Stephen David Miller

Startup cofounder, AI researcher, podcaster, person, etc.

Review: The Good Dinosaur

Normally I’d start one of these reviews with a preface about Pixar, but The Good Dinosaur isn’t a Pixar movie by any reasonable standard. It’s hardly a movie at all. It’s supplementary material for a killer SIGGRAPH paper about rendering flowing water and photorealistic landscapes. Some intern found the demo reel on a hard drive, rigged a few models from an abandoned Toy Story spin-off (“Rex and the City”), and outsourced the narrative to an alien whose understanding of pathos consisted of Land Before Time sequels, the Ice Age video game, and scattered Wild Thornberrys reruns.
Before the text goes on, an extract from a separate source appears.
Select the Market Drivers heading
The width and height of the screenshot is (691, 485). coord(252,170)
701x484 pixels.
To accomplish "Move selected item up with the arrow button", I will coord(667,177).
I can’t speak for the kids; Pixar probably had them at “talking dinosaurs.” To an adult viewer, though, there are only two redeeming qualities here: gorgeous scenery and Sam Elliott. The rest is pure filler. It’s a limp remix of every Disney movie, with gratingly-one-dimensional characters, a defiantly half-baked universe, and powerful themes of “be brave, or hopeful, or I don’t know, maybe run around through some bushes or something.” Vaguely cute things happen for 90 minutes, then it ends. The message, if there is one, is the polar opposite of Brad Bird’s Randian “some people are special” motif: some people just aren’t special or interesting, but if they stay alive long enough the bar might be lowered to include them. If nothing else, it’s good to see Pixar practice what it preaches here. The bar can’t get much lower.

Having not seen Cars 2, I’m calling this as the worst Pixar movie to date. Chris and I had a surprisingly fun, and mercifully brief, conversation on last week’s mini-episode.